Extract an Image from a PDF

Have you ever want­ed to extract an image from a PDF and get it into Photoshop, Illustrator, or some­where else? It’s a com­mon enough need. For exam­ple, small­er clients of graph­ic design­ers often have dif­fi­cul­ty track­ing down high-resolution or resolution-independent ver­sions of their logos, leav­ing a design­er scour­ing through the clien­t’s pre­vi­ous­ly pub­lished mate­r­i­al in search of a suit­able copy of the logo. More often than not, the design­er will redraw the logo or attempt to use a low-resolution ver­sion from the clien­t’s web­site. If you have access to a PDF fea­tur­ing the clien­t’s logo, there’s a bet­ter way: extract the image from the PDF.

  1. In Acrobat, look for the Selection tool on the Select and Zoom tool­bar.
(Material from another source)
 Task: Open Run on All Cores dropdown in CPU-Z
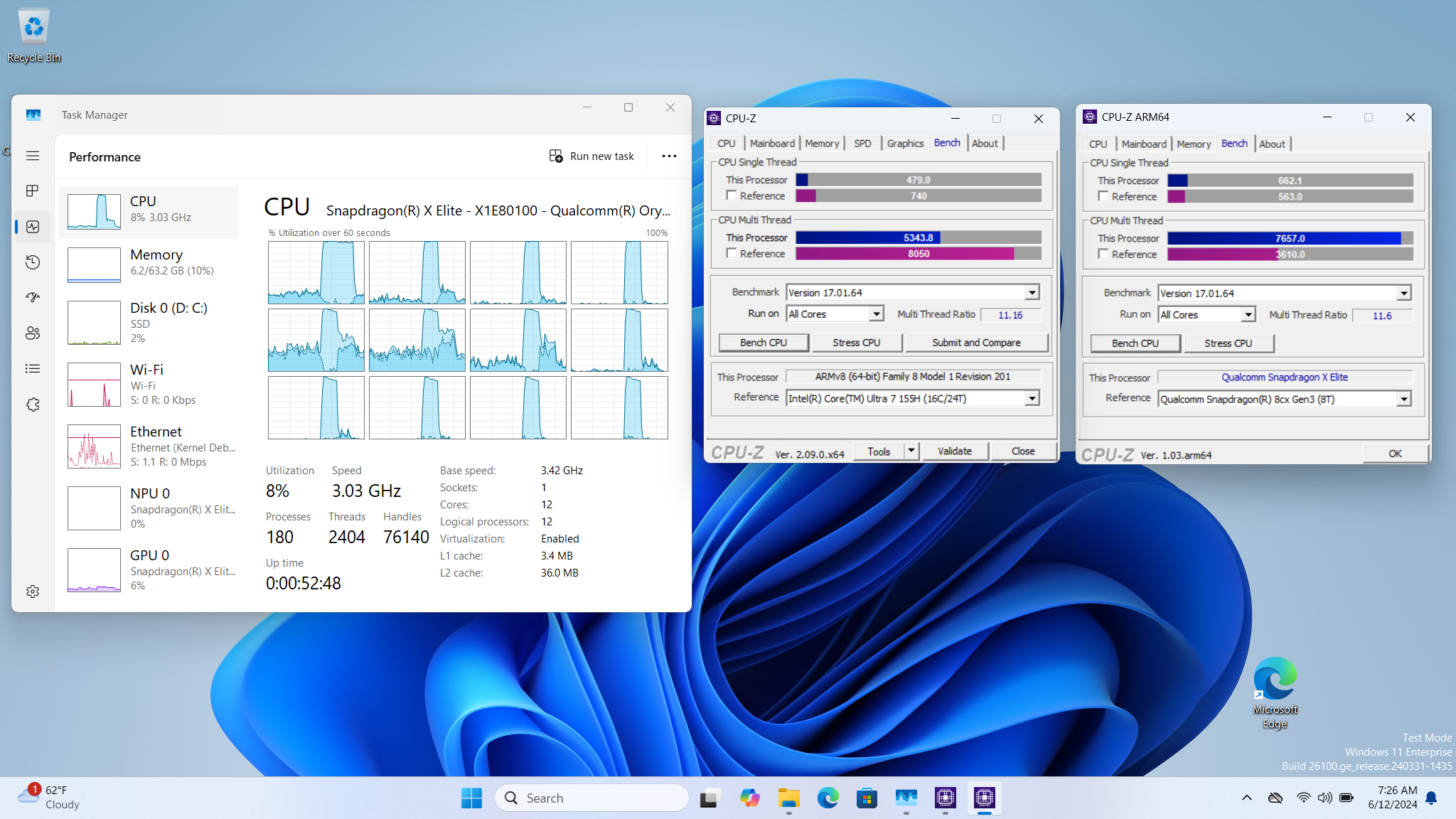pyautogui.click(x=877, y=314)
Like most Adobe appli­ca­tions, the Selection tool is a black arrow and can be accessed by press­ing the key­board short­cut V (if you’ve re-enabled single-key short­cuts).
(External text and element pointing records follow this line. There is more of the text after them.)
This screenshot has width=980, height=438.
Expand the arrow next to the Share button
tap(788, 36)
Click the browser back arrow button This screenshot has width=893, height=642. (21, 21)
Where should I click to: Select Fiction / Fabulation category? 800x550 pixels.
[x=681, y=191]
  2. With the Selection tool, click once on the image you need. The entire image will high­light when it’s prop­er­ly selected.
  3. Right-click (CTRL-click on single-button Mac mice) on the high­light­ed image and choose Copy Image to copy the graph­ic to the clip­board or Save Image As to write it back to disk as a stand­alone file.

Now you can bring the image into Photoshop, Illustrator, InDesign, QuarkXPress, or wher­ev­er you need it.